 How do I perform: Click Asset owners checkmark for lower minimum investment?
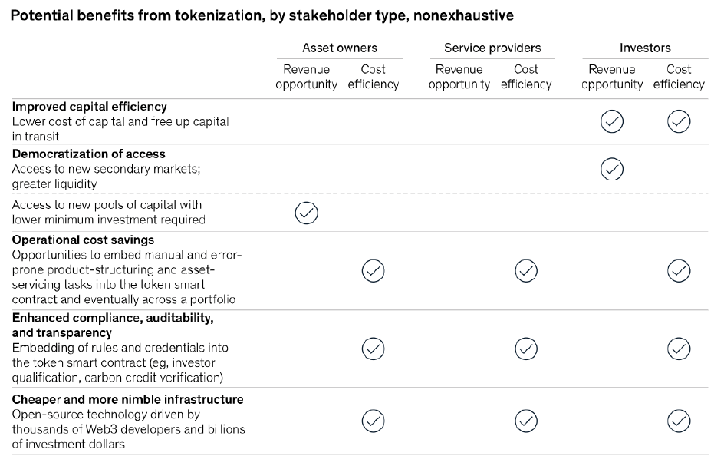point(306,213)
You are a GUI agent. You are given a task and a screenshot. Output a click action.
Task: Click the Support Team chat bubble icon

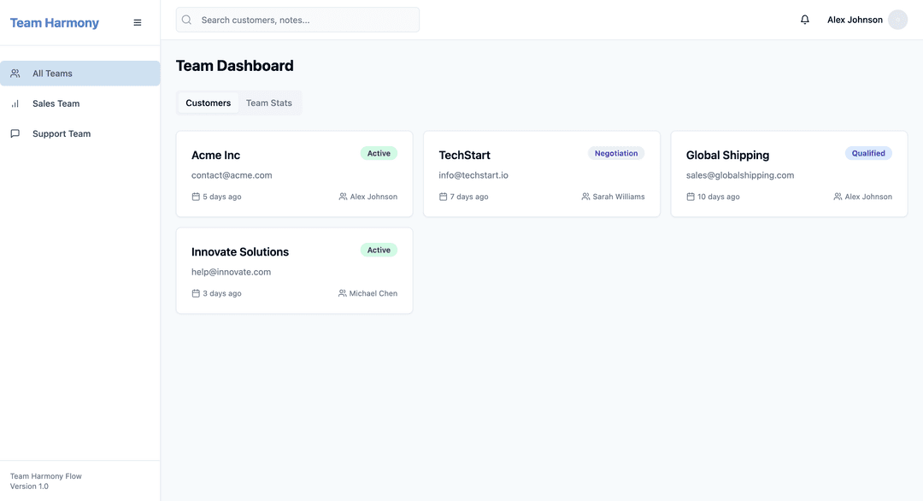point(15,134)
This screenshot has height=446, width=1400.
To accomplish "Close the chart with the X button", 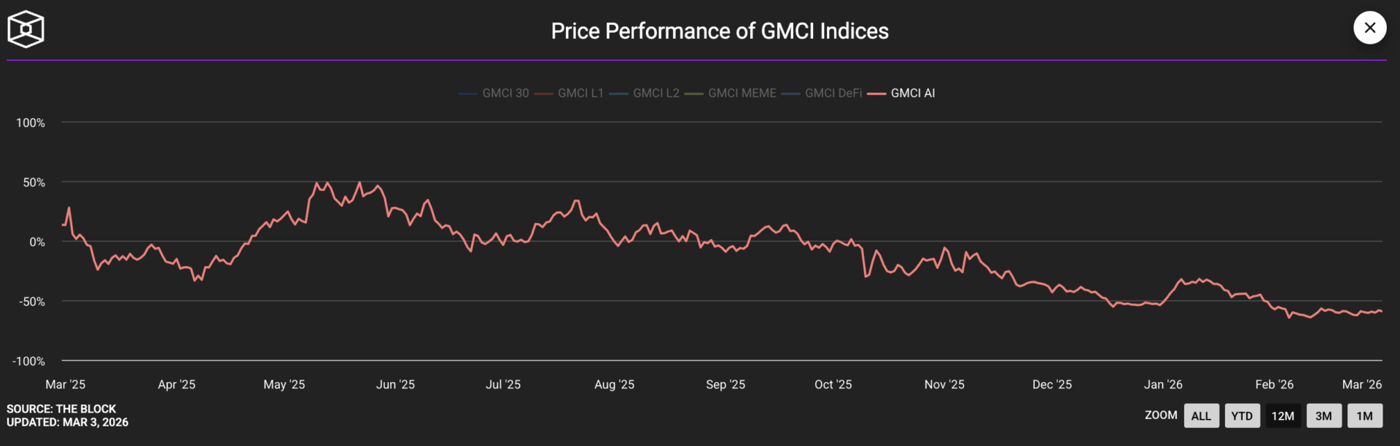I will click(x=1369, y=28).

- [INSTRUCTIONS FOR THE TASK]:
Output the data from its first line through the line that contains "point(15,134)", inclusive, as a JSON list of strings with one string per line. Skip blank lines and leave the pictures out.

- [TASK ANSWER]:
[
  " How do I perform: Click Asset owners checkmark for lower minimum investment?",
  "point(306,213)",
  "You are a GUI agent. You are given a task and a screenshot. Output a click action.",
  "Task: Click the Support Team chat bubble icon",
  "point(15,134)"
]